Would you mind suggesting some possible reasons? Thank you.

kylejyx commented 4 years ago

'surv' dataframe has the index as follows: [0.000e+00 1.000e+00 5.000e+00 8.000e+00 1.000e+01 2.100e+01 2.400e+01 ...] However, in normal cases: surv seems to begin with [-7 0 1 5 8].

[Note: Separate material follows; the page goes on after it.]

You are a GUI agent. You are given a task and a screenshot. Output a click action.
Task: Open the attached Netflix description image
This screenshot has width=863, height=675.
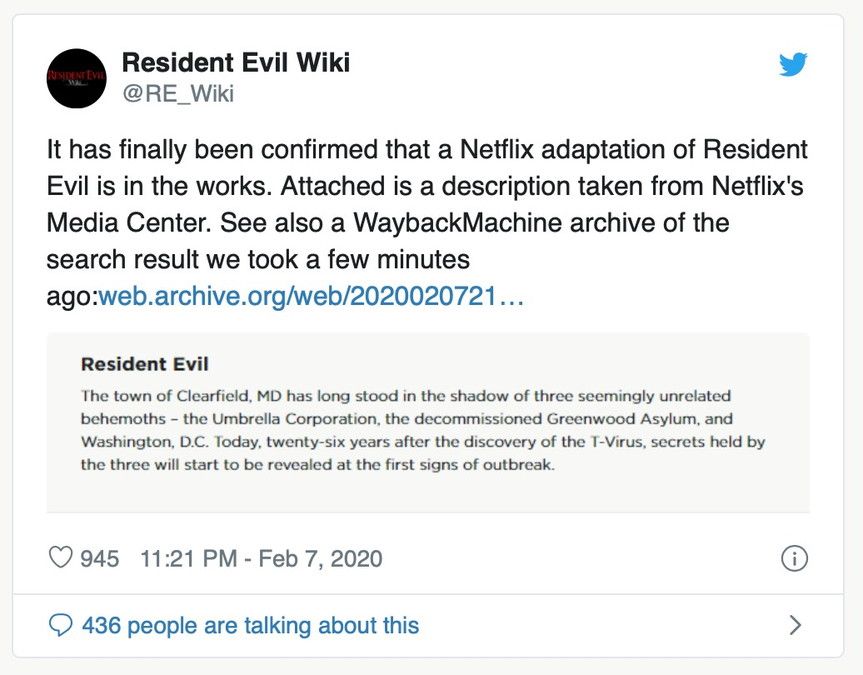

When I tried to print out the self.index_surv in eval_surv, it shows: [ 0.000e+00 -7.000e+00 0.000e+00 5.000e+00 4.900e+01 7.000e+01 2.000e+02 2.220e+02 2.580e+02 3.260e+02 3.390e+02 3.660e+02 3.750e+02 3.760e+02 3.800e+02 3.850e+02 3.930e+02 3.940e+02 4.040e+02 4.080e+02 4.100e+02 4.280e+02 4.310e+02 4.330e+02 4.390e+02 4.460e+02 4.480e+02 4.610e+02 4.630e+02 4.670e+02 4.710e+02 4.770e+02 4.880e+02 5.040e+02 5.230e+02 5.240e+02 5.380e+02 5.620e+02 5.680e+02 5.770e+02 5.840e+02 5.850e+02 5.910e+02 5.980e+02 6.070e+02 6.120e+02 6.140e+02 6.160e+02 6.270e+02 6.430e+02 6.460e+02 6.590e+02 6.790e+02 6.940e+02 7.140e+02 7.150e+02 7.270e+02 7.520e+02 7.950e+02 8.200e+02 9.070e+02 9.120e+02 9.650e+02 9.720e+02 9.870e+02 1.001e+03 1.010e+03 1.013e+03 1.032e+03 1.101e+03 1.133e+03 1.185e+03 1.189e+03 1.220e+03 1.234e+03 1.246e+03 1.275e+03 1.325e+03 1.326e+03 1.363e+03 1.417e+03 1.471e+03 1.523e+03 1.545e+03 1.550e+03 1.563e+03 1.596e+03 1.604e+03 1.611e+03 1.620e+03 1.688e+03 1.759e+03 1.820e+03 1.847e+03 1.871e+03 1.882e+03 1.935e+03 2.108e+03 2.109e+03 2.193e+03 2.371e+03 2.486e+03 2.489e+03 2.534e+03 2.629e+03 2.645e+03 2.712e+03 2.965e+03 2.976e+03 2.989e+03 3.203e+03 3.204e+03 3.660e+03 3.669e+03 3.736e+03 3.959e+03 4.047e+03 5.176e+03]

havakv commented 4 years ago

Thank you for the reported bug and the kind words!

So I don't really know whats wrong, but I have some ideas.

Are any of your durations negative? We've generally assumed that duration (time) starts at zero, so having negative durations might cause some unexpected results. If this is the case, replacing this should work

from pycox.utils import kaplan_meier
censor_surv = kaplan_meier(durations, 1-events, durations.min())
ev = EvalSurv(surv, durations, events, censor_surv=censor_surv)
return ev.concordance_td()

It might, however, be better to use durations that are non-negative.

Finally, if you only want the concordance ev.concordance_td() you, don't need censoring estimates at all. So you can just leave the censor_surv argument empty (and save some unnecessary computation)

ev = EvalSurv(surv, durations, events)
return ev.concordance_td()

Does this help?

kylejyx commented 4 years ago

Yes, thanks a lot for the valuable suggestions! The data indeed contains negative observation time. It works fine after removing those observations.